▶ [TASK DESCRIPTION] Locate, in the data below, the line that contains "Where should I" and the line that contains "Task: Click the browser forward arrow button"; reproduce exactly those two lines and every line between them, nothing more.
:: DATASET
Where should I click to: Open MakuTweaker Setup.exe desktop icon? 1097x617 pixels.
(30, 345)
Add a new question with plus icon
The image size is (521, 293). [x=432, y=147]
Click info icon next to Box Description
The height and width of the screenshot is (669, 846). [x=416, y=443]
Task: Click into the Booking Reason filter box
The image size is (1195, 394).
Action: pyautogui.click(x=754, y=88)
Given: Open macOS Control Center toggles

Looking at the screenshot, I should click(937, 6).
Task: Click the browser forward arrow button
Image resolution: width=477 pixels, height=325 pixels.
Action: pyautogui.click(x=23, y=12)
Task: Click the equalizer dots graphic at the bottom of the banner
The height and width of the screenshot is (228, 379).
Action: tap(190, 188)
::::
:: DATASET
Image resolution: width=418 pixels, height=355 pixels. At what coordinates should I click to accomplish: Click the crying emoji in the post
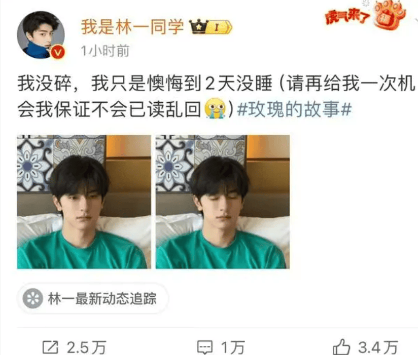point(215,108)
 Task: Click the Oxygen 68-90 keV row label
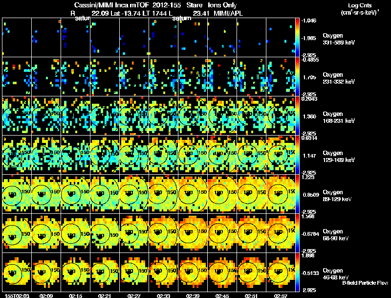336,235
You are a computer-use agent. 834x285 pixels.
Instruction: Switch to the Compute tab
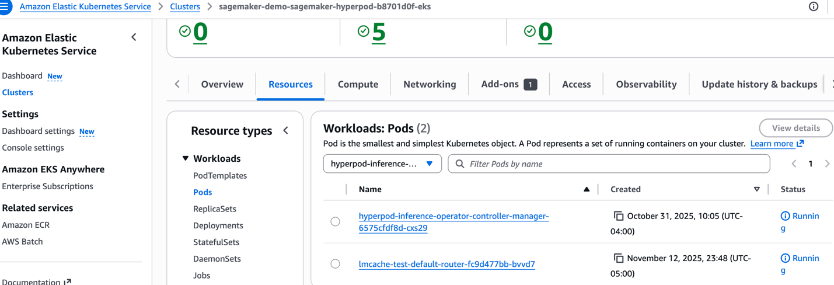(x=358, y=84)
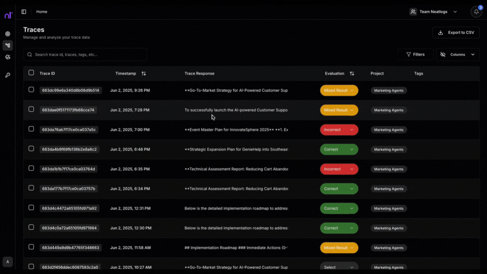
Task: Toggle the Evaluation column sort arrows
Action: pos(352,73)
::::
▶ [ANSWER TO THE EXERCISE]
Where should I click to: Open MakuTweaker Setup.exe desktop icon? 1097x617 pixels.
(30, 345)
Add a new question with plus icon
The image size is (521, 293). [x=432, y=147]
Click info icon next to Box Description
The height and width of the screenshot is (669, 846). [x=416, y=443]
Task: Click into the Booking Reason filter box
The image size is (1195, 394).
Action: pyautogui.click(x=754, y=88)
Given: Open macOS Control Center toggles

Looking at the screenshot, I should click(937, 6).
Task: Click the browser forward arrow button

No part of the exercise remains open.